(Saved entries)
-------

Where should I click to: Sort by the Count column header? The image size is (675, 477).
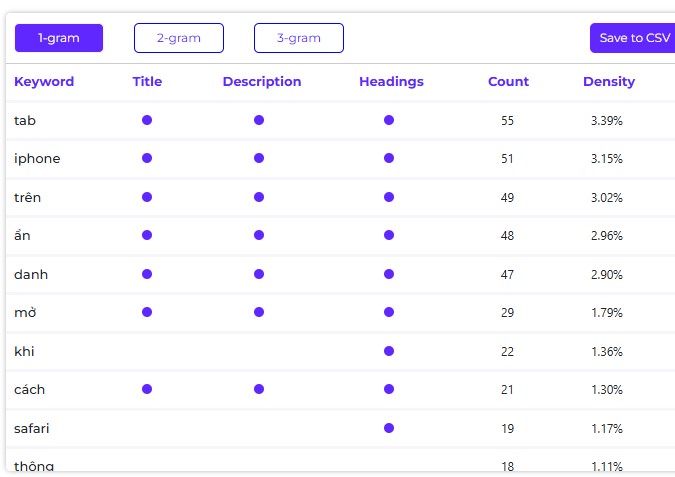(x=508, y=82)
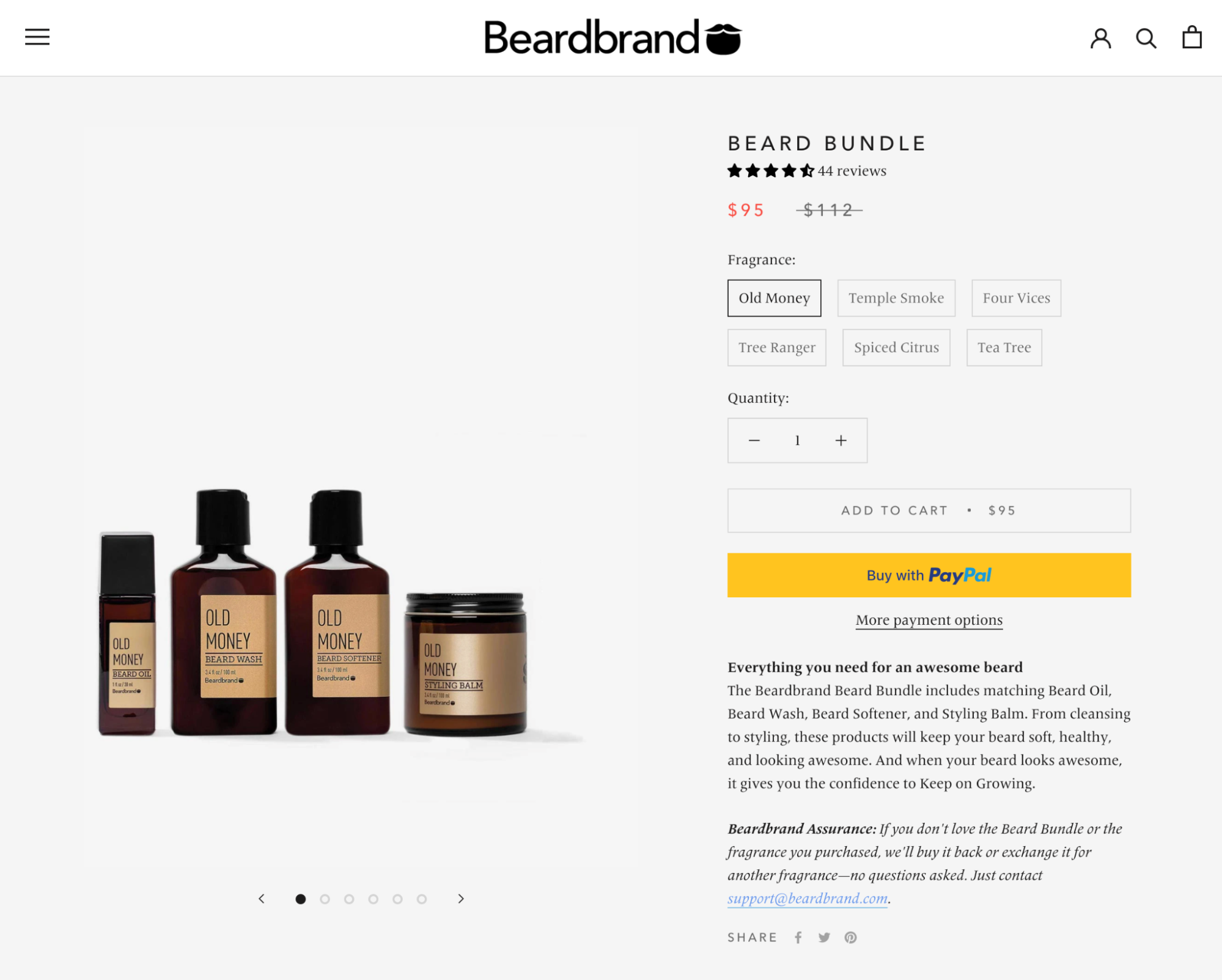Image resolution: width=1222 pixels, height=980 pixels.
Task: Click the hamburger menu icon
Action: click(x=37, y=37)
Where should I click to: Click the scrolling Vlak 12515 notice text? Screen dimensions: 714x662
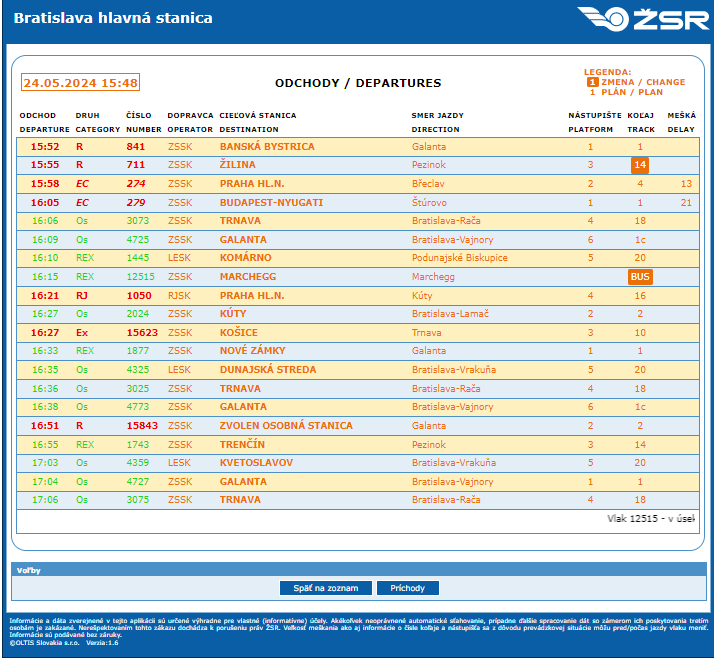pyautogui.click(x=650, y=519)
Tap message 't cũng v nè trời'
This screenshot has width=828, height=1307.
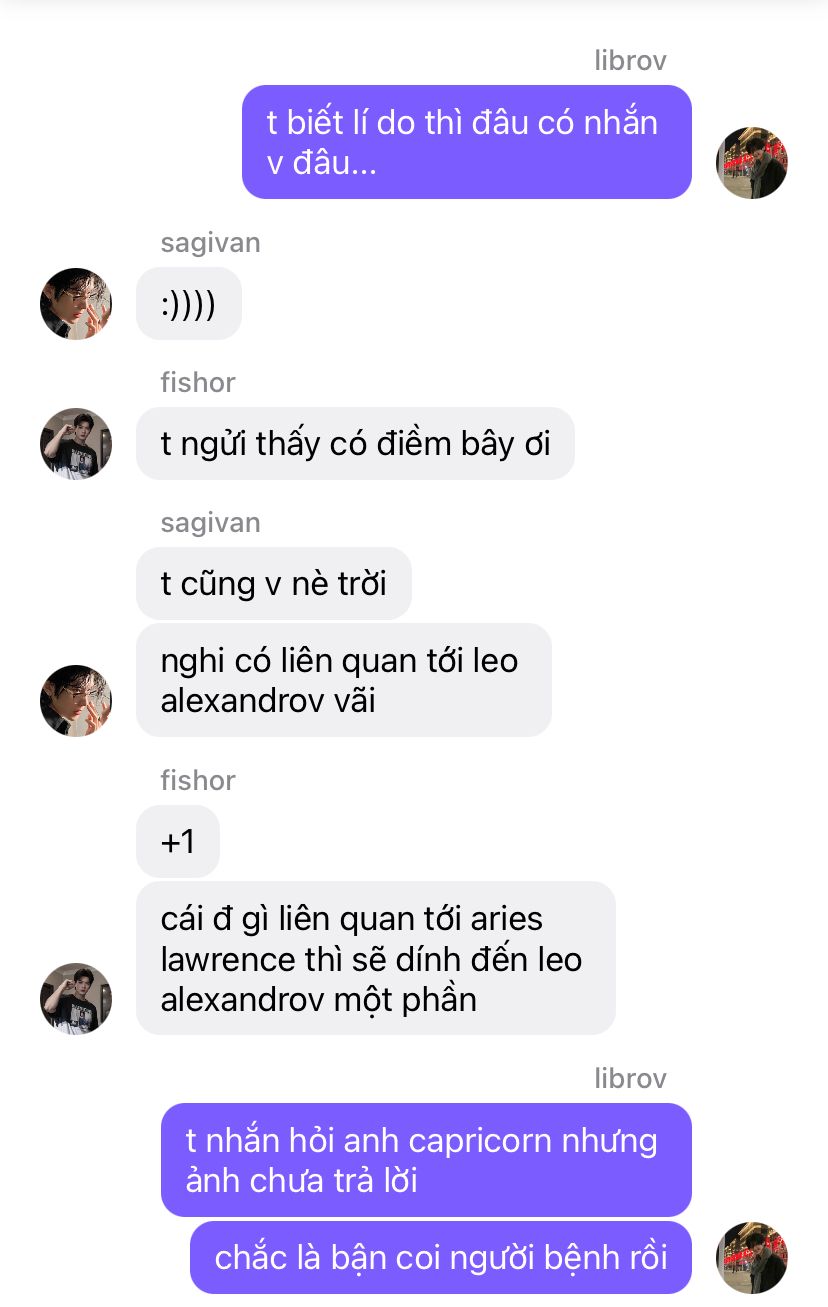click(274, 583)
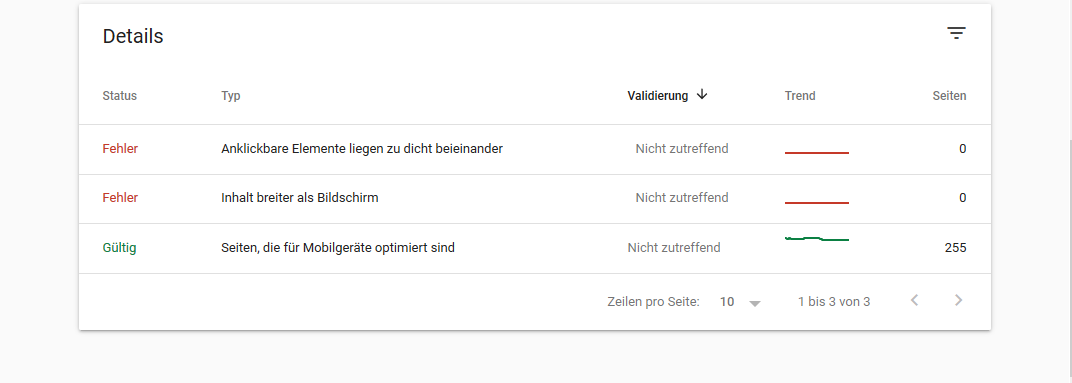This screenshot has height=383, width=1072.
Task: Click green trend sparkline of Gültig row
Action: (x=816, y=239)
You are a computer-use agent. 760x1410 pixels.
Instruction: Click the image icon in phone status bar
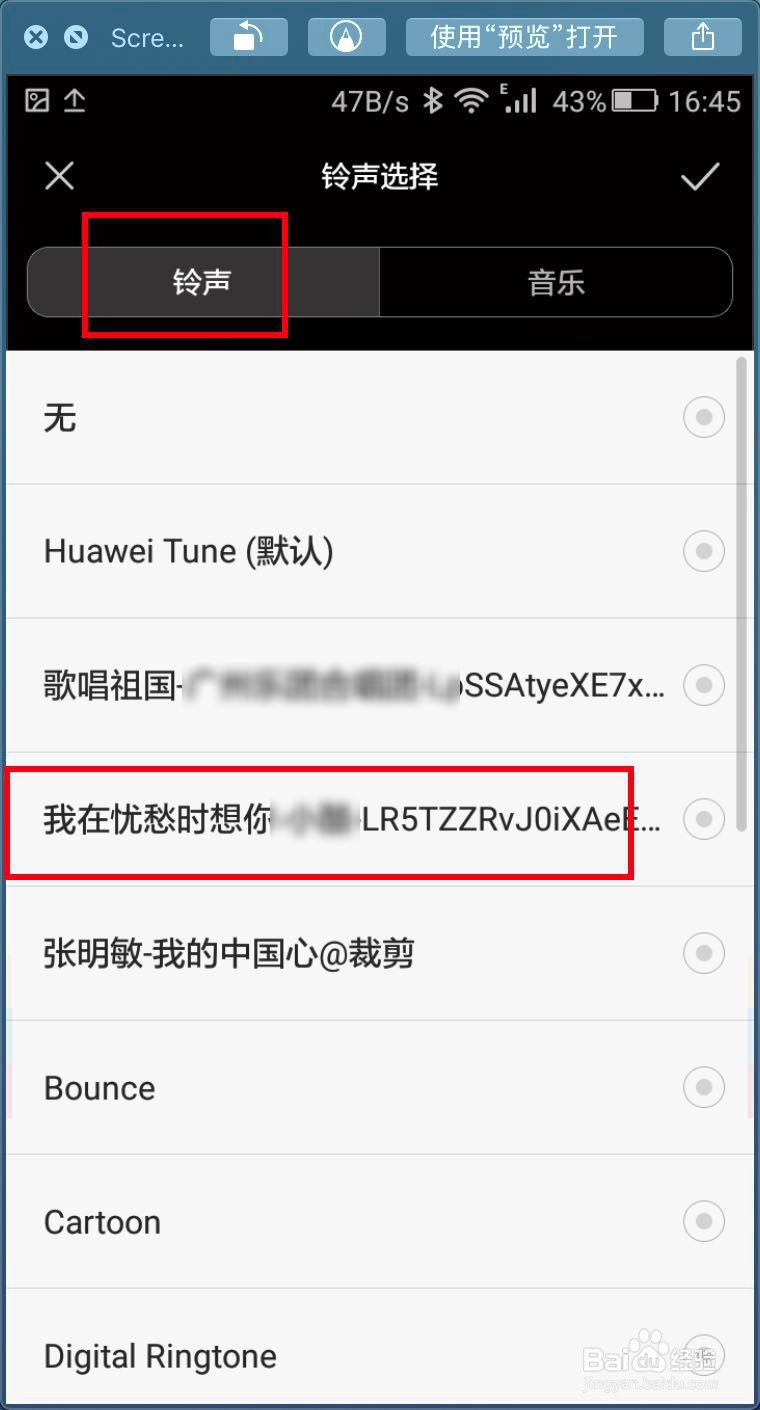[x=37, y=100]
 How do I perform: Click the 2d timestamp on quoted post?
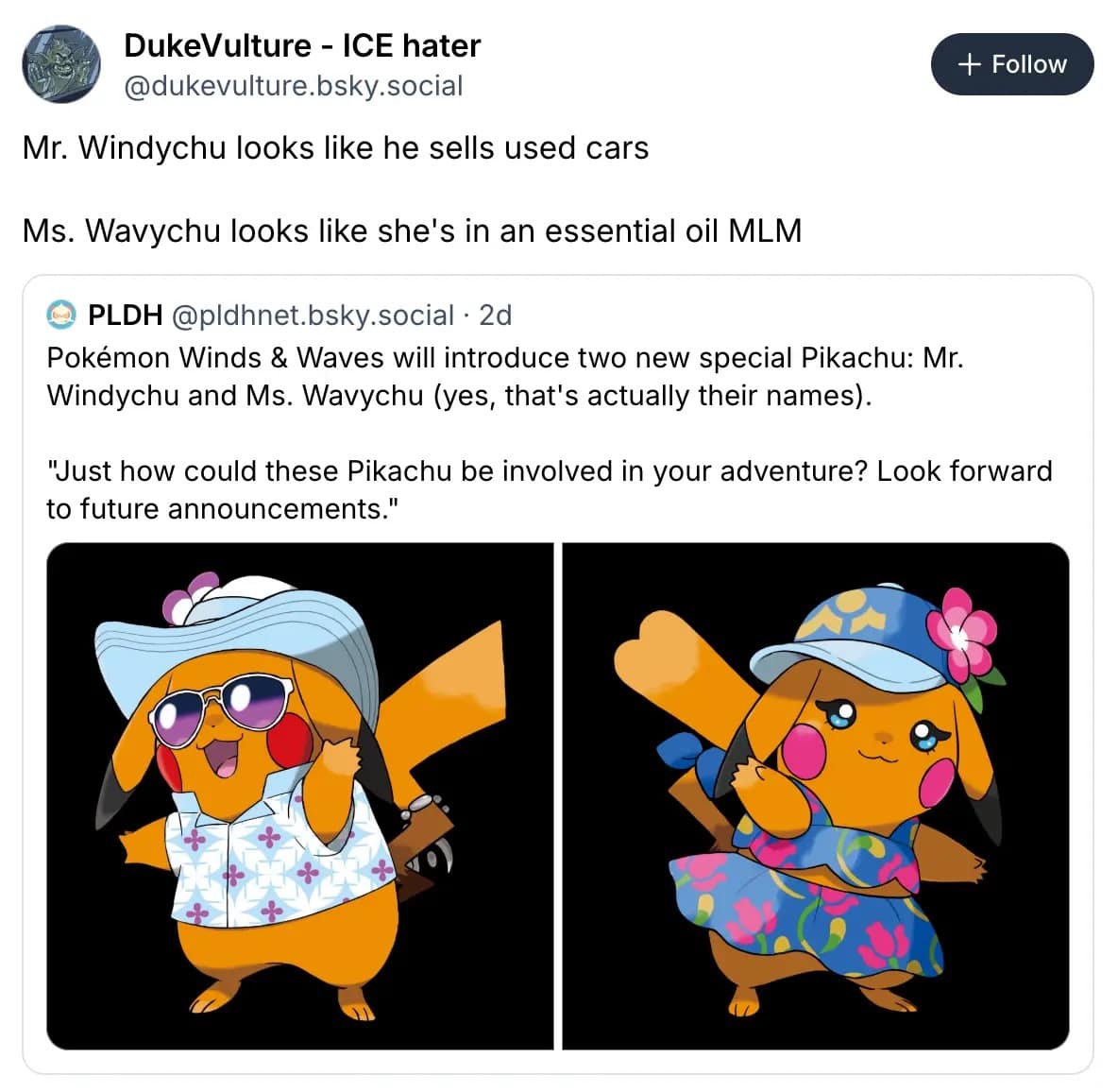495,315
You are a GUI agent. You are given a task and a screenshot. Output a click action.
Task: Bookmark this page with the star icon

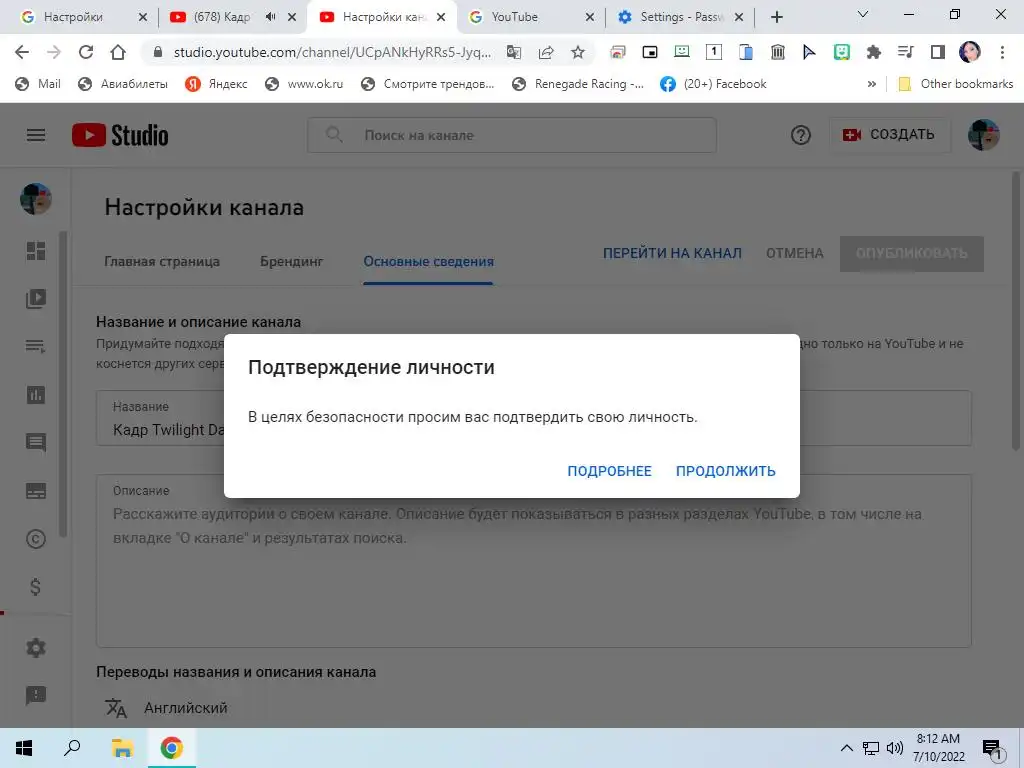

-------

▸ Exercise
Transcribe every record above exactly as written, leaving out any pictures.

▸ Output for this task
Where should I click to: Sort by the Count column header? The image size is (675, 477).
(x=508, y=82)
Image resolution: width=1222 pixels, height=980 pixels.
Task: Click the hamburger menu icon
Action: click(x=37, y=37)
Where should I click to: Click the scrolling Vlak 12515 notice text? Screen dimensions: 714x662
pyautogui.click(x=650, y=519)
Tap message 't cũng v nè trời'
This screenshot has width=828, height=1307.
click(274, 583)
This screenshot has height=383, width=1072.
Task: Click green trend sparkline of Gültig row
Action: (x=816, y=239)
You are a computer-use agent. 760x1410 pixels.
Instruction: Click the image icon in phone status bar
[x=37, y=100]
 How do I perform: Click the 2d timestamp on quoted post?
495,315
You are a GUI agent. You are given a task and a screenshot. Output a click action.
Task: Bookmark this page with the star icon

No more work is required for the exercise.